Return the lines of the material below verbatim, from the line containing "Identify the location of question-number-badge: 11." through the end of the material, both included. Leave the pictures out of your answer.

▶

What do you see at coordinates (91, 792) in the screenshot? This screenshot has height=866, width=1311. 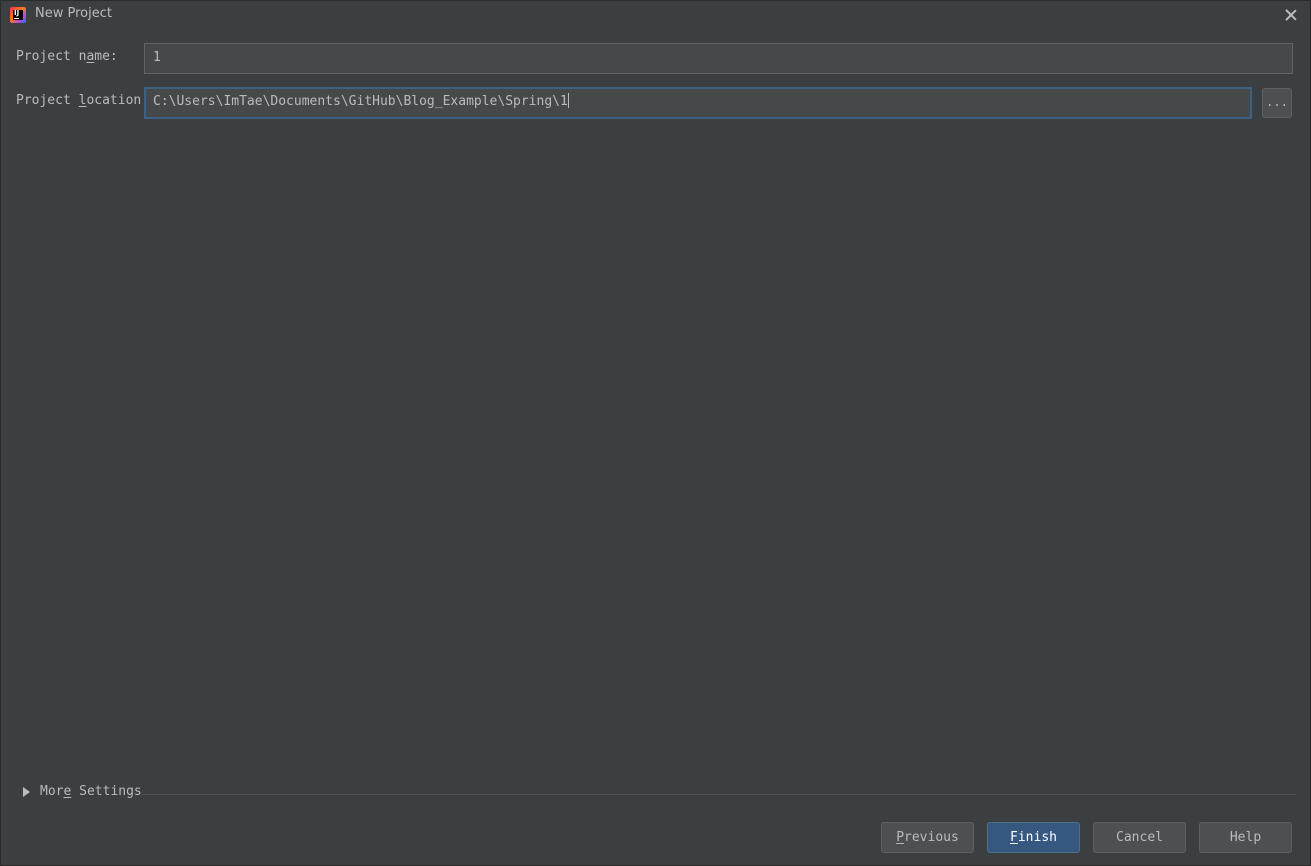 I see `more-settings-label: More Settings` at bounding box center [91, 792].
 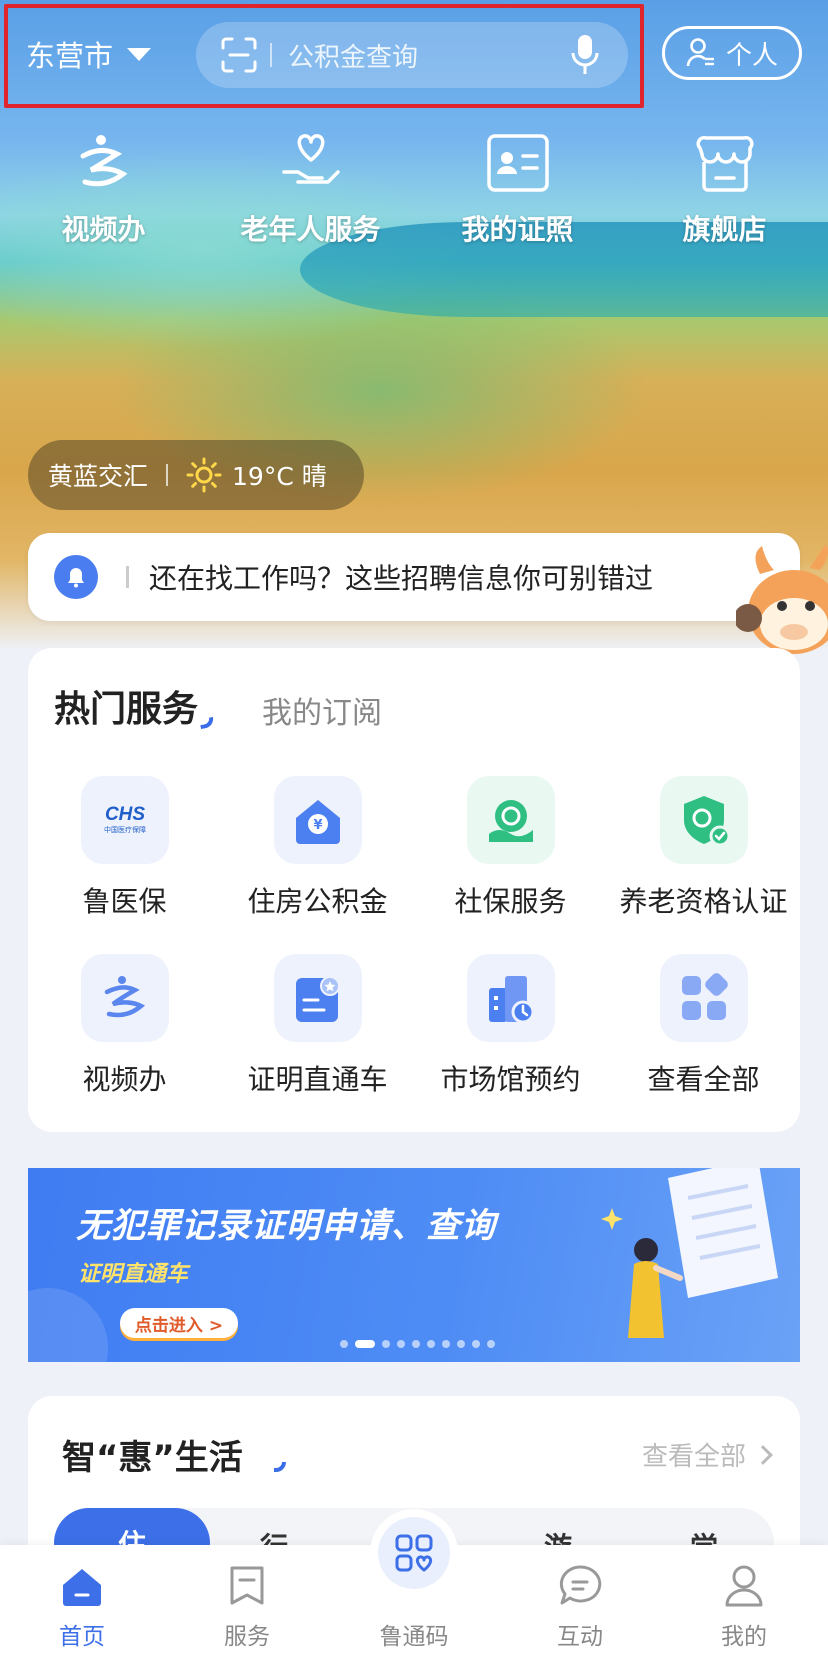 I want to click on city-label: 东营市, so click(x=70, y=56).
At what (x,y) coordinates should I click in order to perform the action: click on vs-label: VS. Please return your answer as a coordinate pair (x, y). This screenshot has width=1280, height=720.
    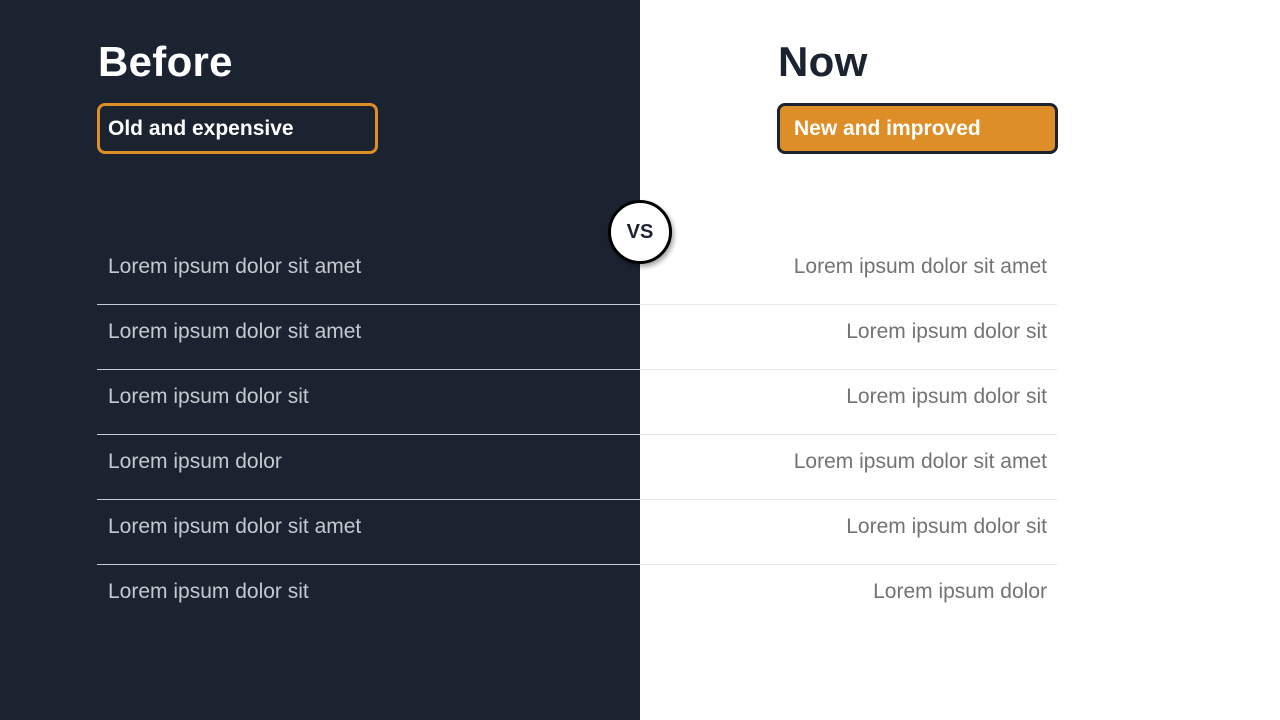
    Looking at the image, I should click on (640, 232).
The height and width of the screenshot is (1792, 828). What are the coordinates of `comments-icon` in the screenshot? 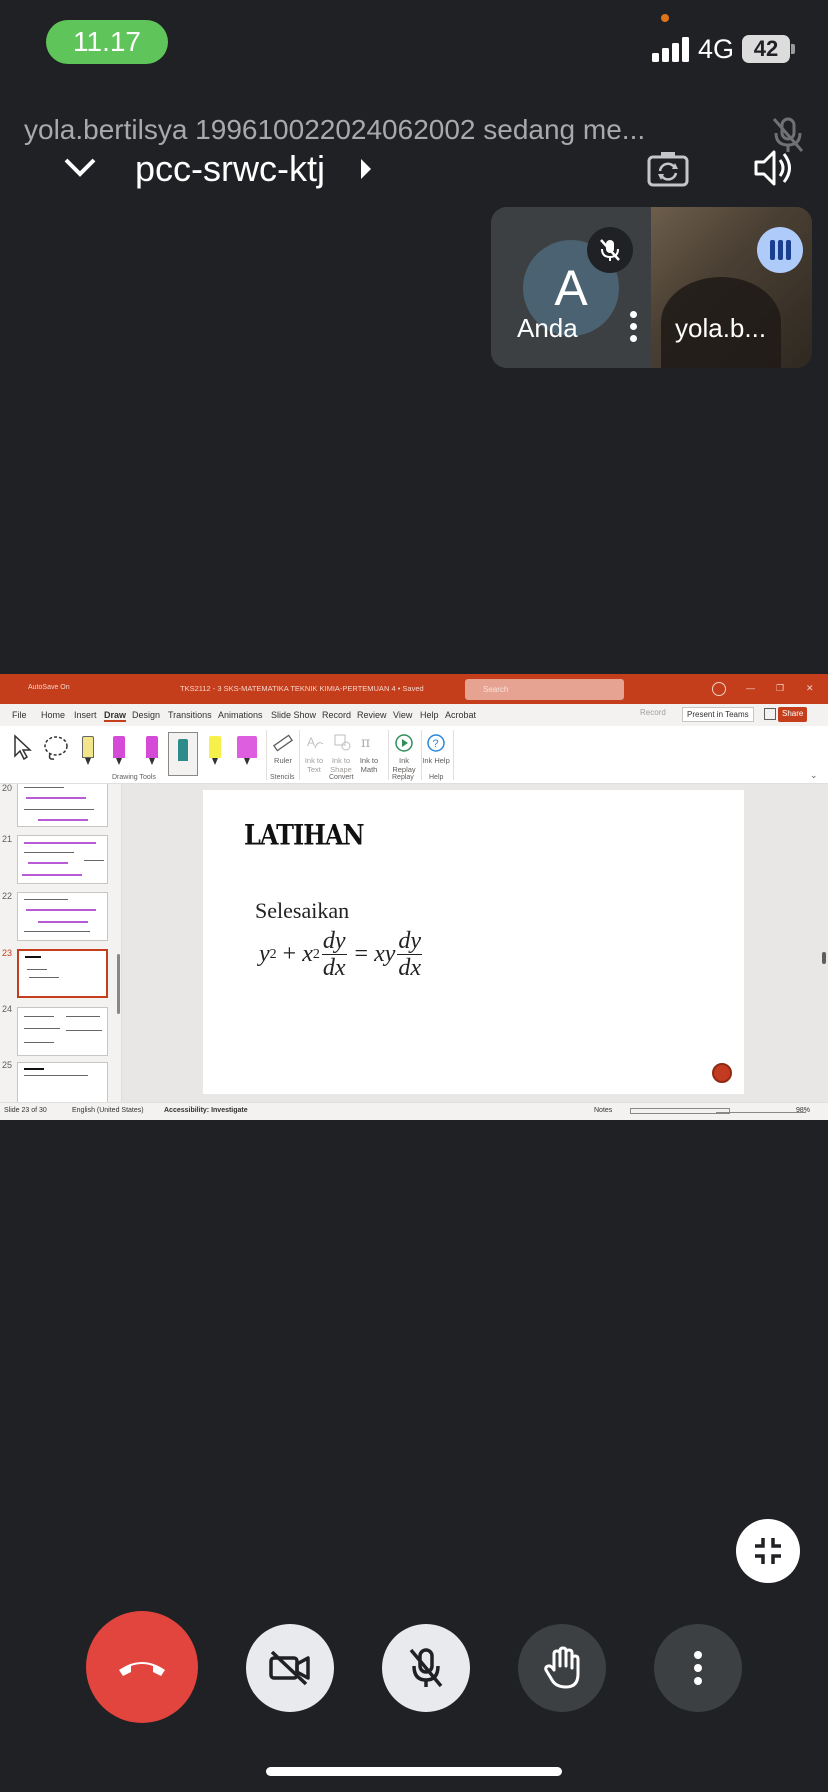 It's located at (770, 714).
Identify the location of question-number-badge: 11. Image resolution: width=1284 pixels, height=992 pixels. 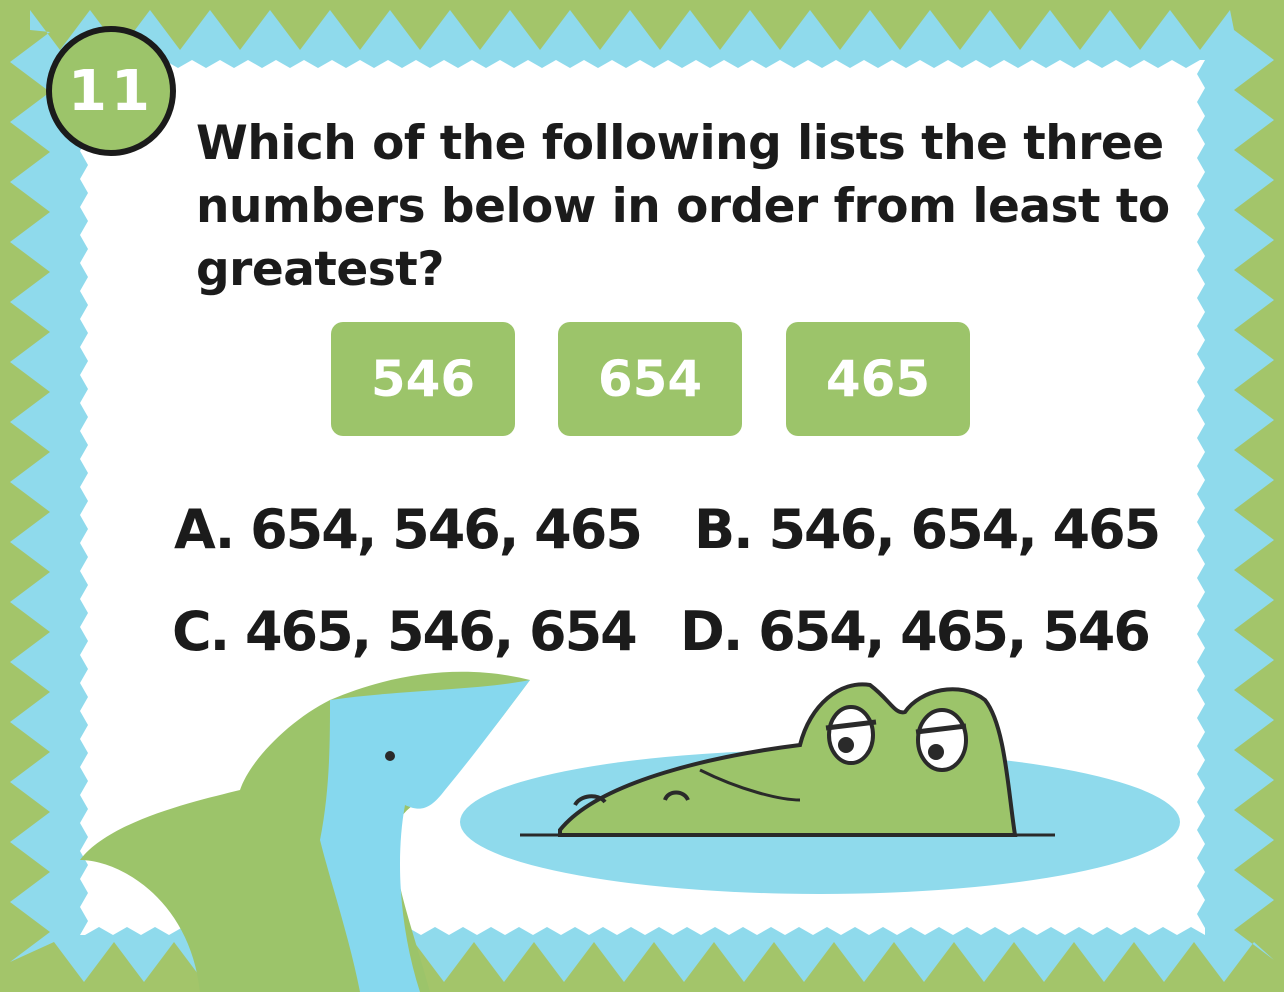
(111, 91).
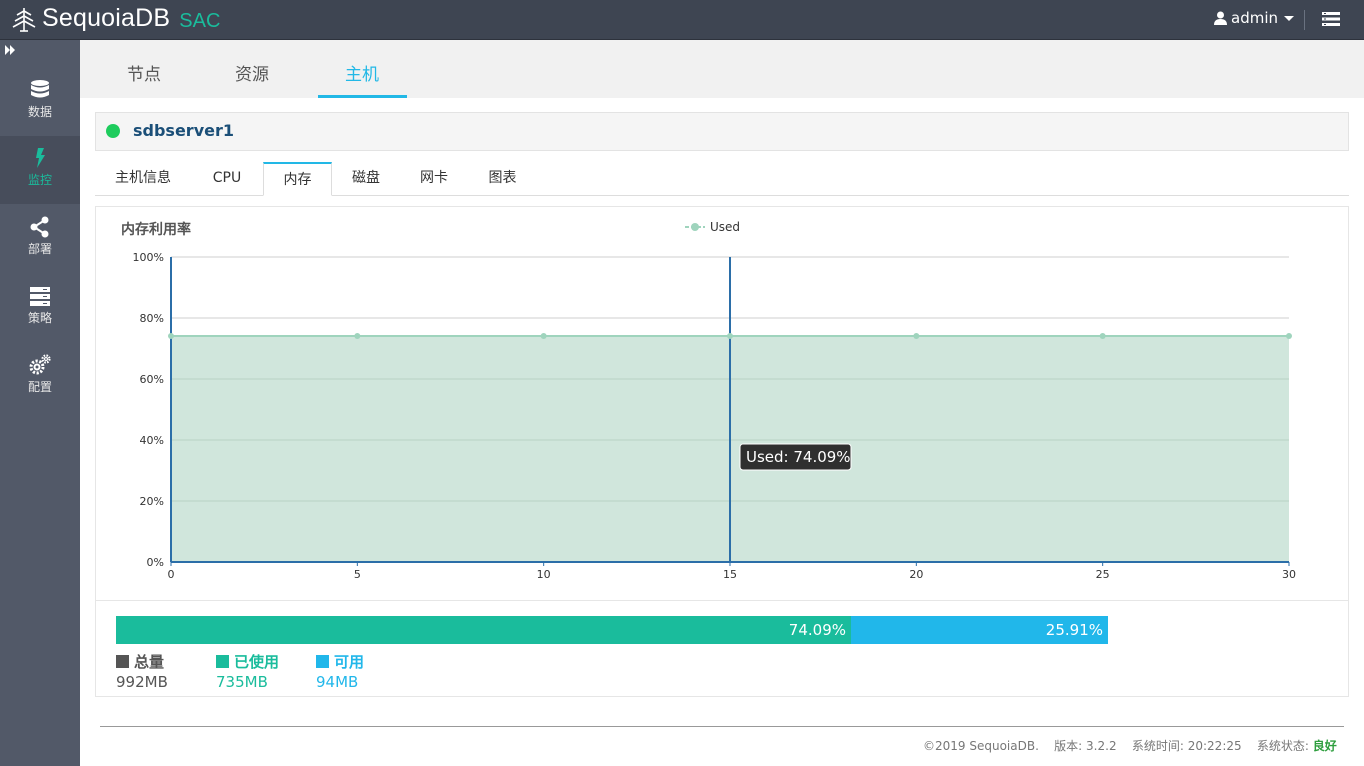  Describe the element at coordinates (184, 130) in the screenshot. I see `host-name: sdbserver1` at that location.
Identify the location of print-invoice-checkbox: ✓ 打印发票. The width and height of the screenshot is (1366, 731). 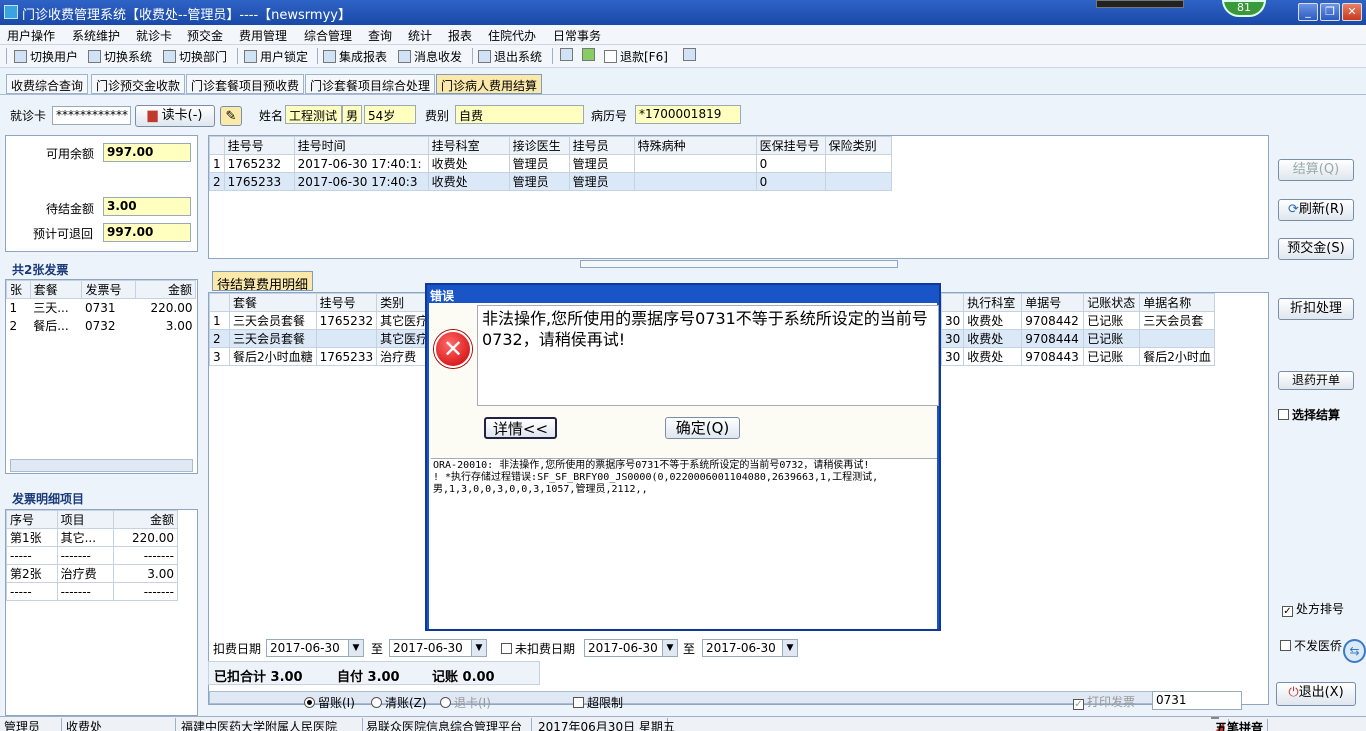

◀

» **WRITTEN RESPONSE**
Identify the location of question-number-badge: 11. Image resolution: width=1284 pixels, height=992 pixels. 
(111, 91).
  Describe the element at coordinates (184, 130) in the screenshot. I see `host-name: sdbserver1` at that location.
Identify the location of print-invoice-checkbox: ✓ 打印发票. The width and height of the screenshot is (1366, 731). 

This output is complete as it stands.